# Becoming a student...



## futuremove (Jun 18, 2009)

Hi,

I am 22 years old and am hoping to move to the US to study but I as much as I read into getting a student visa the issue I find is that I can't seem to find which schools take foreign students, does anyone know of a website which lists them?

I need to work out what qualifications i already need to have in order to start studying in the US and also about the setup with fees and residency.

If you could offer me any help or advice i would be hugely grateful.

Thank you


----------



## twostep (Apr 3, 2008)

Google will be your best friend. Unfortunately I have never come across a listing of schools by the category you are looking for.


----------



## futuremove (Jun 18, 2009)

twostep said:


> Google will be your best friend. Unfortunately I have never come across a listing of schools by the category you are looking for.


I was scared you would say that, however I have found a list but it is VERY extensive and I can't break it down by state.

Thank you though


----------



## Bevdeforges (Nov 16, 2007)

It might help in finding what you want if you limited your field of study. Are you looking to study science? engineering? computers? business? English lit?

And, are you looking to work toward a bachelor's degree or a graduate degree (masters or phd)?
Cheers,
Bev


----------



## futuremove (Jun 18, 2009)

Bevdeforges said:


> It might help in finding what you want if you limited your field of study. Are you looking to study science? engineering? computers? business? English lit?
> 
> And, are you looking to work toward a bachelor's degree or a graduate degree (masters or phd)?
> Cheers,
> Bev


Thanks for your reply Bev, I already have Alevel English Lit/Lang and that is what I would like to continue studying at degree level. I am struggling to find out all of the details in how likely it is that I would be able to study this and how I can go about finding residence etc....

Google gives so much information it's confusing....

Thanks
Kirsti


----------



## Fatbrit (May 8, 2008)

futuremove said:


> Thanks for your reply Bev, I already have Alevel English Lit/Lang and that is what I would like to continue studying at degree level. I am struggling to find out all of the details in how likely it is that I would be able to study this and how I can go about finding residence etc....
> 
> Google gives so much information it's confusing....
> 
> ...


Took me 10 seconds on a Google.

International Admission | University Student Initiatives

But maybe Arizona is not your cup of tea?


----------



## Bevdeforges (Nov 16, 2007)

futuremove said:


> Thanks for your reply Bev, I already have Alevel English Lit/Lang and that is what I would like to continue studying at degree level.

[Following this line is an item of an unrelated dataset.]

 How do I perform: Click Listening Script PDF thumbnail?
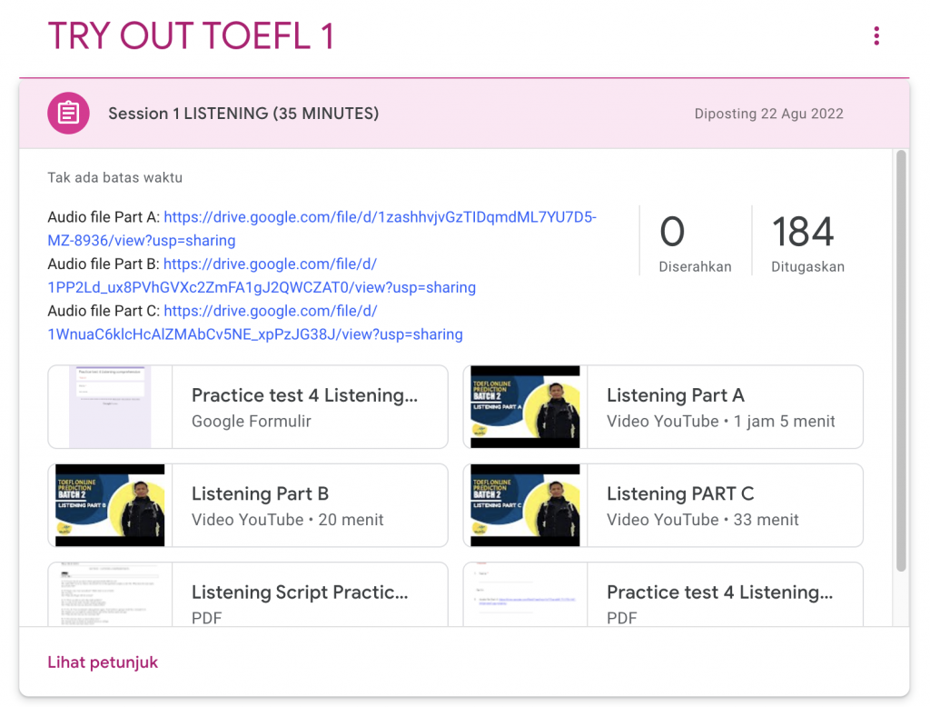click(x=110, y=596)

I am struggling to find out all of the details in how likely it is that I would be able to study this and how I can go about finding residence etc....
> 
> Google gives so much information it's confusing....
> 
> ...


I take it you're talking about pursuing a first university degree (i.e. a BA) rather than an advanced degree. In that case, your big issue is going to be money. Undergraduate education in the US is expensive (depending upon the school), and as a foreigner you aren't eligible for the same sorts of student loans as the natives.

A student visa restricts your working rights pretty severely, so you need to have your tuition and living money available up front.
Cheers,
Bev


----------



## Skippy13 (Oct 1, 2008)

Bevdeforges said:


> I take it you're talking about pursuing a first university degree (i.e. a BA) rather than an advanced degree. In that case, your big issue is going to be money. Undergraduate education in the US is expensive (depending upon the school), and as a foreigner you aren't eligible for the same sorts of student loans as the natives.
> 
> A student visa restricts your working rights pretty severely, so you need to have your tuition and living money available up front.
> Cheers,
> Bev


Bev is spot on. An undergraduate degree in the USA is going to cost you A LOT of money (100K +) so you need to show that you have enough money BEFORE you begin to study. The issue will not be issued otherwise. Also, the student visa is very restrictive in the hours you can work. I cant remember what it is exactly but its not enough to really get by.

As for uni's accepting internationals? I would say pretty much all of them


----------



## amy4565 (Jun 20, 2009)

I think you should search on google i don't have any idea for that. sorry.


----------